UnpicklingError: invalid load key, '<'.

Environment

Google Colab

Minimal Reproducible Example

  1. Login to hub
  2. Search the model to train
  3. Click to copy the Colab code
  4. Run First Google Colab cell
  5. Run Second Google Colab cell
  6. Error appears
  7. Rerun Second Google Colab cell
  8. Second Error appears

Additional

No response

@sebasmej sebasmej added the bug Something isn't working label May 2, 2024
@pderrenger
Copy link
Member

Hello! 👋 It seems the issue you're encountering is related to the download or loading of the model's checkpoint file. The error message you're seeing (UnpicklingError: invalid load key, '<'.) suggests that the downloaded file might be corrupted or not a valid .pt file.
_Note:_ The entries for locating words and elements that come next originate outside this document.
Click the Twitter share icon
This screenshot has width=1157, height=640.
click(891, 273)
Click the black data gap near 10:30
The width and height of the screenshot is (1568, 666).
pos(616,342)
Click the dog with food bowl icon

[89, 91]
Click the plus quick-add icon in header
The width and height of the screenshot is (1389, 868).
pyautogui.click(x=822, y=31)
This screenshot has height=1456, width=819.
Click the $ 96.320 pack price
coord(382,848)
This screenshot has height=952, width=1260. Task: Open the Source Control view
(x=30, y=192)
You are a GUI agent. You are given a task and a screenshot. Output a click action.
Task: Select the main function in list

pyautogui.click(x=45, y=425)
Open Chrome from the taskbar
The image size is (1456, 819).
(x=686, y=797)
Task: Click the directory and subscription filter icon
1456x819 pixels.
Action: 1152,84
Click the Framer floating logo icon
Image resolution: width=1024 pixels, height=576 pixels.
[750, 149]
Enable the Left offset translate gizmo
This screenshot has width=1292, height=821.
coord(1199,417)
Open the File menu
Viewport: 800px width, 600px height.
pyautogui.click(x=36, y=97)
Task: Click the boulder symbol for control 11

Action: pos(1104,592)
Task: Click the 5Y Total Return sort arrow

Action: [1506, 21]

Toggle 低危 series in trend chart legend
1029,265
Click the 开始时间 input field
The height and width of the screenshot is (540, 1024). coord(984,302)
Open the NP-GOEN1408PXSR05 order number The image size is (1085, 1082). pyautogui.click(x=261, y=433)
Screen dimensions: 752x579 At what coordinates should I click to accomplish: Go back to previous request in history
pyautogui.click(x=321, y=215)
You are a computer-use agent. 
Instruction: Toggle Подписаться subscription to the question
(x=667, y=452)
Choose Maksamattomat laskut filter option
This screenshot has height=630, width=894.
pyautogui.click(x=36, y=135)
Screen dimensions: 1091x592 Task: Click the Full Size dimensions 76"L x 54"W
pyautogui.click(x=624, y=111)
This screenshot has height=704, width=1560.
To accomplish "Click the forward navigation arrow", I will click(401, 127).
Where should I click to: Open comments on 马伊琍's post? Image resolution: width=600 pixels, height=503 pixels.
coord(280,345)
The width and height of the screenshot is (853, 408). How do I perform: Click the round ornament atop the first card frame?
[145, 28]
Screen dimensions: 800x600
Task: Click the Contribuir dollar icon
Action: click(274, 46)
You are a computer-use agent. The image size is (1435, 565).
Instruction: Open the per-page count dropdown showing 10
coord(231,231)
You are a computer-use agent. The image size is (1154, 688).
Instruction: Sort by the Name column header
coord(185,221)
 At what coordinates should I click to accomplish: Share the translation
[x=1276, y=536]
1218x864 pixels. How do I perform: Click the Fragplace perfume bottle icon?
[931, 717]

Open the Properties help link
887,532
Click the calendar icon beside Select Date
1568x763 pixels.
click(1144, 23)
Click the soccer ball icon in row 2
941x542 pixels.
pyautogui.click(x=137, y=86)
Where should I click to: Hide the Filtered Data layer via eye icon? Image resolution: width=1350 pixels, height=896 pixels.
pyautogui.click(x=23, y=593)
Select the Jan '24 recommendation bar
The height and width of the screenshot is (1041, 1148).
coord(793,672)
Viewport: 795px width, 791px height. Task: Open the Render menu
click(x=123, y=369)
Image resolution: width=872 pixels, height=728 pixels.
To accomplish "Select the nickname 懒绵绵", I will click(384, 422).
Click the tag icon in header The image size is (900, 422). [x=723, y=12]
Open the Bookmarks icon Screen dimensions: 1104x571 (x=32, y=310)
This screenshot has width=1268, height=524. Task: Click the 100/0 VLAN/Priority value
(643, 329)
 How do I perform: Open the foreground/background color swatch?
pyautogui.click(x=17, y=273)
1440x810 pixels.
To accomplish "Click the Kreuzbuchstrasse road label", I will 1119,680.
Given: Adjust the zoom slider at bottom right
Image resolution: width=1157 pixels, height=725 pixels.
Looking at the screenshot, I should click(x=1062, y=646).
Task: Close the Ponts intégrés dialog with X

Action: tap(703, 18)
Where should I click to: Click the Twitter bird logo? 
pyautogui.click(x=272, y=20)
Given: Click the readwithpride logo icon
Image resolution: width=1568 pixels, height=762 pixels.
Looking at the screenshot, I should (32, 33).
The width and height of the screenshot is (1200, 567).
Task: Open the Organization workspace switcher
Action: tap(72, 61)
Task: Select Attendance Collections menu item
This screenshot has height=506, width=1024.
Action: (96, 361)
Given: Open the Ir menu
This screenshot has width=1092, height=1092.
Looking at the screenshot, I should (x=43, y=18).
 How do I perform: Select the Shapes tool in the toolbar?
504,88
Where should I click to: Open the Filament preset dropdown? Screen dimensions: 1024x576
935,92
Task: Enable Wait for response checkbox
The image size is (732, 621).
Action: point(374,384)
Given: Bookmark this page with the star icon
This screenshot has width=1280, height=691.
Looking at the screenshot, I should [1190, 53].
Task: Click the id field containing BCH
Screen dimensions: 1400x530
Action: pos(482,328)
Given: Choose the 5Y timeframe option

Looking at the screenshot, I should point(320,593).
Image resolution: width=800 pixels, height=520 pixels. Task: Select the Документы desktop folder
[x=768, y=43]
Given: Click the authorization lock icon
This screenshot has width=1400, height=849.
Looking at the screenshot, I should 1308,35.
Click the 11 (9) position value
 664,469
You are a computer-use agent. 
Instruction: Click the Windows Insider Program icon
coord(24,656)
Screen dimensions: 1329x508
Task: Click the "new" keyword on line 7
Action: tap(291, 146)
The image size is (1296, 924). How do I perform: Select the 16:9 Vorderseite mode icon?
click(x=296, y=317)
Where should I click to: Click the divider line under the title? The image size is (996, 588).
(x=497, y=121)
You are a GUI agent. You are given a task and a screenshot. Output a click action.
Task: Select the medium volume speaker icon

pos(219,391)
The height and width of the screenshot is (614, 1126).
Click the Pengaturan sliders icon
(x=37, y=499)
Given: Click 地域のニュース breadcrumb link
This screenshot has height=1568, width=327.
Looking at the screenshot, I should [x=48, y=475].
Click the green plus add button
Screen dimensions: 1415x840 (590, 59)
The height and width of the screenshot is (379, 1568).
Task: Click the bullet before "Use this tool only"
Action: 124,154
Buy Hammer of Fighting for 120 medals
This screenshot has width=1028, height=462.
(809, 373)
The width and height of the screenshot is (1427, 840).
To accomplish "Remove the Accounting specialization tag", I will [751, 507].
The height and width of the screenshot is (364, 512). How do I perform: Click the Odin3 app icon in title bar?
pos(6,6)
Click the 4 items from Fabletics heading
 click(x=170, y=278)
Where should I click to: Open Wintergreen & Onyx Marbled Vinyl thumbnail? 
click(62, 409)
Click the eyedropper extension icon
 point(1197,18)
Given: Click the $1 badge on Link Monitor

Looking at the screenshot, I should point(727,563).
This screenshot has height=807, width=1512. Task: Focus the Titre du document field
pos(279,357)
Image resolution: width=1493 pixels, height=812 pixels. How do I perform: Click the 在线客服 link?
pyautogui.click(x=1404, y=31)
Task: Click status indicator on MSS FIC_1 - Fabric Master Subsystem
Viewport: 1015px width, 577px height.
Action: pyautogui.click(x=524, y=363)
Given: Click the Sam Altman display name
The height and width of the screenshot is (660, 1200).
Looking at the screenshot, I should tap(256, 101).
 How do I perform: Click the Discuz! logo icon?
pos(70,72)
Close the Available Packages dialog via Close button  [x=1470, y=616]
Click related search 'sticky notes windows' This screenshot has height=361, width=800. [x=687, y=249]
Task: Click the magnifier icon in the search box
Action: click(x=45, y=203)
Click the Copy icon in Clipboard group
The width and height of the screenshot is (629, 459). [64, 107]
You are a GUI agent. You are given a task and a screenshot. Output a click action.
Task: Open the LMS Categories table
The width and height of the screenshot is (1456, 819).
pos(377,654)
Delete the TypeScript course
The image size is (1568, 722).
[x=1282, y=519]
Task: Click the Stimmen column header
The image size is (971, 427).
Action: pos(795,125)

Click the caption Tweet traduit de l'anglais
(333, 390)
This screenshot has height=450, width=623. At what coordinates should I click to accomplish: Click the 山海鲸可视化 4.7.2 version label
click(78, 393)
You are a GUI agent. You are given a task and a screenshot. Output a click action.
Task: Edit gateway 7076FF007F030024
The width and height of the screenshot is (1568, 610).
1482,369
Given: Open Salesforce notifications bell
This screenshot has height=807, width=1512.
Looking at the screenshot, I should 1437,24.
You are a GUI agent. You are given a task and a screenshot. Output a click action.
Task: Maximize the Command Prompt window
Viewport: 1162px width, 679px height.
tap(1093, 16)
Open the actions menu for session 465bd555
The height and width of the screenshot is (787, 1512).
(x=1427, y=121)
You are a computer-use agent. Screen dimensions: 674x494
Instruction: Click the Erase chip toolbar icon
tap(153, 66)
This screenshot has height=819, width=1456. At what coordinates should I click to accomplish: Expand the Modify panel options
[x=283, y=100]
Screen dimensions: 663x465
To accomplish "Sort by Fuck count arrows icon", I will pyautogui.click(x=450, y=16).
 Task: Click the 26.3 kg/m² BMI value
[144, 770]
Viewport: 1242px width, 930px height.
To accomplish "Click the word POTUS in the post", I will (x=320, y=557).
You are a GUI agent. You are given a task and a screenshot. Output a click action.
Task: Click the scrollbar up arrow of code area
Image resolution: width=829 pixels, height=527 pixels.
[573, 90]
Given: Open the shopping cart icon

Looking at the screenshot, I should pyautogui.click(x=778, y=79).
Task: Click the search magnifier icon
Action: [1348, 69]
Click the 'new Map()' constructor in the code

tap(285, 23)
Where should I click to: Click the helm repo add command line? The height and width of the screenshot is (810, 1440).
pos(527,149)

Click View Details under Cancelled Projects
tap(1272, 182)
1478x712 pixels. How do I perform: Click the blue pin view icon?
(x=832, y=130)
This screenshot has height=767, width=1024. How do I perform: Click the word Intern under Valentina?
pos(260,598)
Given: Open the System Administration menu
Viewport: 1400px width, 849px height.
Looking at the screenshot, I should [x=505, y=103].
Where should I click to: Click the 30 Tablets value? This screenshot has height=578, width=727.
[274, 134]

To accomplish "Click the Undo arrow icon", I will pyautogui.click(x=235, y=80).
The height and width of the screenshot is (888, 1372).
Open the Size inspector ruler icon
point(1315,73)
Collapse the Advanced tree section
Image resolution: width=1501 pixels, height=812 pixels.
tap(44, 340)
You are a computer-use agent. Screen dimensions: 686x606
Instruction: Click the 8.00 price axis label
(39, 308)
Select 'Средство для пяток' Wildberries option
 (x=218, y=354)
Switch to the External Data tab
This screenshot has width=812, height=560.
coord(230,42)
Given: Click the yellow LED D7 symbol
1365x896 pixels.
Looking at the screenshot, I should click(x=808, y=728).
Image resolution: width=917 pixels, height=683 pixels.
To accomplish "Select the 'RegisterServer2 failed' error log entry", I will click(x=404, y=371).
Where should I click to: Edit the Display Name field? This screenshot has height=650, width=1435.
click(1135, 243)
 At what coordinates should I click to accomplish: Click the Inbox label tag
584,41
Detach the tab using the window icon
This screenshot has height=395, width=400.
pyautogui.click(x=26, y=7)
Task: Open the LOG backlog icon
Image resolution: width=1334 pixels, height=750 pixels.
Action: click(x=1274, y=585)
This can sometimes occur due to incomplete downloads or network issues.

As you've already tried the recommended steps (re-running the cell, checking internet connection, and clearing the Colab environment), you could try the following additional step to ensure the .pt file is fully and correctly downloaded:

  1. Manually download the checkpoint file: Use the link provided in the error message or locate the direct download link for the .pt file from the Ultralytics HUB website. You can do this in a browser or through a programmatic method in Colab. Once downloaded, make sure the file size looks correct (not significantly smaller than expected).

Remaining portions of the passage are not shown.